By reading OpenACC directives, the compiler assembles CUDA kernels from each section of compute-intense code. Each CUDA kernel is a portion of code that will be sent to the many GPU Streaming Multiprocessor processing elements for parallel execution (see Figure 1).

The Compute Unified Device Architecture (CUDA) is an application programming interface (API), which was developed by NVIDIA for the C and Fortran languages. CUDA allows for parallelization of computationally-demanding applications. Those looking to use OpenACC do not need to know CUDA, but those looking for maximum performance usually need to use some direct CUDA calls. This is accomplished either by the programmer writing tasks as CUDA kernels, or by calling a CUDA ‘drop-in’ library. With these libraries, a developer invokes accelerated routines without having to write any CUDA kernels. Such CUDA ‘drop-in’ libraries include CUBLAS, CUFFT, CURAND, CUSPARSE, NPP, among others. The libraries mentioned here by name are included in the freely available CUDA toolkit.
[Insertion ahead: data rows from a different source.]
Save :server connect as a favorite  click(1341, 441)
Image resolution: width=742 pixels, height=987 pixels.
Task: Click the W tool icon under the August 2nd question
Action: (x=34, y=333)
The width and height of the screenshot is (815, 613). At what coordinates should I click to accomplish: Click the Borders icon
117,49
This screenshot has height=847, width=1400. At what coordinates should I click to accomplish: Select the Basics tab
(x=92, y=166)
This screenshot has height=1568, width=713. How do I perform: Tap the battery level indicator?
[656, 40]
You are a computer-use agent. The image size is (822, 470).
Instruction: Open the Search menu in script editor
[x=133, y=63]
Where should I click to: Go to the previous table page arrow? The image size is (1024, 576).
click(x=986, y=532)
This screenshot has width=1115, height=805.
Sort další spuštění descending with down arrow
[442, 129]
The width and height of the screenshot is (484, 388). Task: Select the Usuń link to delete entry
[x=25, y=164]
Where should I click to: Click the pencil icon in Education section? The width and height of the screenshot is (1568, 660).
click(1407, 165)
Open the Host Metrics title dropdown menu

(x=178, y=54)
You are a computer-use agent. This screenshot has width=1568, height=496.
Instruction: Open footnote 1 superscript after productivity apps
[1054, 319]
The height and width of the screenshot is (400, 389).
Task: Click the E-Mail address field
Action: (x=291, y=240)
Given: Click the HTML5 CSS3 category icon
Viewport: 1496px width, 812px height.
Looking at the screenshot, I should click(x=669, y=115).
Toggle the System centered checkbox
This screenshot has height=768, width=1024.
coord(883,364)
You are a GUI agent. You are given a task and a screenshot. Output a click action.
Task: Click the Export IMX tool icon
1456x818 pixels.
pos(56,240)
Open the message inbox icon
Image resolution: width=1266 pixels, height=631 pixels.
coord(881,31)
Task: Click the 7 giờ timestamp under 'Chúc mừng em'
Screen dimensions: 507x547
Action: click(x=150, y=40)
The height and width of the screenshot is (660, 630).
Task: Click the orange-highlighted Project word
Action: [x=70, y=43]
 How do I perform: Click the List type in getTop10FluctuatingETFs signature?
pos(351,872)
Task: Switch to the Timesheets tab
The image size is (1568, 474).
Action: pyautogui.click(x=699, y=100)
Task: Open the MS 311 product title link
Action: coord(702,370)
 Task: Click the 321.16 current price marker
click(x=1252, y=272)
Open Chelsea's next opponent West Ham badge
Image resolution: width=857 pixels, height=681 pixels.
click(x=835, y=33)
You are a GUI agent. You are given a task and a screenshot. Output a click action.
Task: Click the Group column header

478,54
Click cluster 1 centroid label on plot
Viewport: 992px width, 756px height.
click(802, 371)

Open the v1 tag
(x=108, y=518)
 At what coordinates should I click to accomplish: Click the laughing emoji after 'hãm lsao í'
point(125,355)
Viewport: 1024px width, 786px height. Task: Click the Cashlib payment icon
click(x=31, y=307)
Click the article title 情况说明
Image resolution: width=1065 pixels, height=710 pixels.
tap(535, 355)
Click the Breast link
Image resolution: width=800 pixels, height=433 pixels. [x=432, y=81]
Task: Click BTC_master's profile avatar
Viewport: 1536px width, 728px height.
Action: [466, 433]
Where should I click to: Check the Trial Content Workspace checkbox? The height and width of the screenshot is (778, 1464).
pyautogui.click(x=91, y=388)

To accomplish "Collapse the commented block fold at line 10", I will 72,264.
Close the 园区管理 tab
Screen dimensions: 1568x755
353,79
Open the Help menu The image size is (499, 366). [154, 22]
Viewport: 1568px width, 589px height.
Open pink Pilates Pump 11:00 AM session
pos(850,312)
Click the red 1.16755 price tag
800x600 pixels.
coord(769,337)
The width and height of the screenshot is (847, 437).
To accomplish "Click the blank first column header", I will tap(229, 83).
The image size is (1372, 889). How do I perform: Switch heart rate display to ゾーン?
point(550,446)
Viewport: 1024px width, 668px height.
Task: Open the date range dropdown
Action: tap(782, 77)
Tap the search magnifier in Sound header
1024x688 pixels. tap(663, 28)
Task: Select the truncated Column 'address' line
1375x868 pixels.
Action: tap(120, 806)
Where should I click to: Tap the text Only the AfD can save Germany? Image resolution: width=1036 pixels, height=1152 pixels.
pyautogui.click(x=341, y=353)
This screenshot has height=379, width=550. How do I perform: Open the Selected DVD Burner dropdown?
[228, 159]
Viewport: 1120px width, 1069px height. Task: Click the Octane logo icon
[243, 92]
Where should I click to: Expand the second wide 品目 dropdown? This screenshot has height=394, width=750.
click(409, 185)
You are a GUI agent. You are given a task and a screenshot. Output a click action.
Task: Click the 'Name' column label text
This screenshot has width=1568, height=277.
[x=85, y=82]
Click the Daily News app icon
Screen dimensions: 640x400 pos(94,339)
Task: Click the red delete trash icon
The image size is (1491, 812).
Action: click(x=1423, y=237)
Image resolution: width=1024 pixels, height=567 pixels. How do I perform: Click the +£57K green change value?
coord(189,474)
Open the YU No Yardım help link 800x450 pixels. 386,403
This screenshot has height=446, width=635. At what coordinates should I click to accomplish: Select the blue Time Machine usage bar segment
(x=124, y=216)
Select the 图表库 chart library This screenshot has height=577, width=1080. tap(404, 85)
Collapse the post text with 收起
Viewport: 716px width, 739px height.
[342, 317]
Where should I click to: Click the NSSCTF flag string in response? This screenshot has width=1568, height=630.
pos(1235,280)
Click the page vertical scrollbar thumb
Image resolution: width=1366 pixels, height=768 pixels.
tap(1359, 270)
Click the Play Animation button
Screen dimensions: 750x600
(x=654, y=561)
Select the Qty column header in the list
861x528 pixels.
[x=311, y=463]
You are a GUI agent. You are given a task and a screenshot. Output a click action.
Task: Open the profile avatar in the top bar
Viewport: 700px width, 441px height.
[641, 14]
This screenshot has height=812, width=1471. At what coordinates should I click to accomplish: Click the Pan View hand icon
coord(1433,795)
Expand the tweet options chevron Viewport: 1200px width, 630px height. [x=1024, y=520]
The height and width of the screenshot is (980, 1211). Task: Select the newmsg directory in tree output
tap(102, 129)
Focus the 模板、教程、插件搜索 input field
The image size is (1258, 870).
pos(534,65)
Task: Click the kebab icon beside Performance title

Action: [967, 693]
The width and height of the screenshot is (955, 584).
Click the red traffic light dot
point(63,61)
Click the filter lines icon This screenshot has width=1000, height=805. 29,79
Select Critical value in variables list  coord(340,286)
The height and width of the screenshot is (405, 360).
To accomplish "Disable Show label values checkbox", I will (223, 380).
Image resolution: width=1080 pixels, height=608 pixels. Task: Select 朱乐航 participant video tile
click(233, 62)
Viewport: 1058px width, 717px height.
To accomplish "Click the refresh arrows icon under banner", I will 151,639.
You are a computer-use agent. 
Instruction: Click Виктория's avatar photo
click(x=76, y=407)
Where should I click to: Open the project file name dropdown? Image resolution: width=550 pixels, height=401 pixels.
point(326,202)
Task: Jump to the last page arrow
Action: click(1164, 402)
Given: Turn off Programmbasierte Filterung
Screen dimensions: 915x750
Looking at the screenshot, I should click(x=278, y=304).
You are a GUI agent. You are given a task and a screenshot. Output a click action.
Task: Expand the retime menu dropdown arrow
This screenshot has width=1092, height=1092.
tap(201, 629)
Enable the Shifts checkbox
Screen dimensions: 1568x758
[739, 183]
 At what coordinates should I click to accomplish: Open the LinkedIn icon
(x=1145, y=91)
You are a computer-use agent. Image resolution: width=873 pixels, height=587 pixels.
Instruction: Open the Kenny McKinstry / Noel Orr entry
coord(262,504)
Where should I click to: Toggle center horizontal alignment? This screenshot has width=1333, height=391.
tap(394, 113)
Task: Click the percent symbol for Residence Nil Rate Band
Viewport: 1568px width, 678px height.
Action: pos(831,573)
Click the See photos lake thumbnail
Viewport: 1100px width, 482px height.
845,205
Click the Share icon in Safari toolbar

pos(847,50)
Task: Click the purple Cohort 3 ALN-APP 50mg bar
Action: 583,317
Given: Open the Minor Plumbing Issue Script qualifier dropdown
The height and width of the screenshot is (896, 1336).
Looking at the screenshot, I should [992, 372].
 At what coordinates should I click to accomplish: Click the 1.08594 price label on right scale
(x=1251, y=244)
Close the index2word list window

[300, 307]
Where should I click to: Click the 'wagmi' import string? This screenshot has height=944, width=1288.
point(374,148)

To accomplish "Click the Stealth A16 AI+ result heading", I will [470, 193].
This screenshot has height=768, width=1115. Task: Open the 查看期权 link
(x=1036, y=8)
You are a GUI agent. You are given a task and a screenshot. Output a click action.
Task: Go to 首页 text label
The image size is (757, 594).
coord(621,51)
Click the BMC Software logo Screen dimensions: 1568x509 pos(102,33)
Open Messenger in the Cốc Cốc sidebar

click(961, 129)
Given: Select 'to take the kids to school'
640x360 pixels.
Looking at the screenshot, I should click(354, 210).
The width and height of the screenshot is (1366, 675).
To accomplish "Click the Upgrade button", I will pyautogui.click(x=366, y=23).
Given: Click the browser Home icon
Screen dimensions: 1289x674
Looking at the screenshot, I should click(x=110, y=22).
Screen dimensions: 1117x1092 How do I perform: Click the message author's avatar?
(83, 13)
While OpenACC makes it easier for scientists and engineers to accelerate large and widely-used code bases, it is sometimes only the first step. With CUDA, a more extensive process of code refactoring and acceleration can be undertaken. Greater speedups can be achieved using CUDA. OpenACC is therefore a relatively easy first step toward GPU acceleration. The second (optional), and more challenging step requires code refactoring with CUDA.

OpenACC Parallelization Reports

There are several tools available for reporting information on the parallel execution of an OpenACC application. Some of these tools run within the terminal and are text-based. The text reports can be generated by setting particular environment variables (more on this below), or by invoking compiler options when compiling at the command line. Text reports will provide detail on which portions of the code can be accelerated with kernels.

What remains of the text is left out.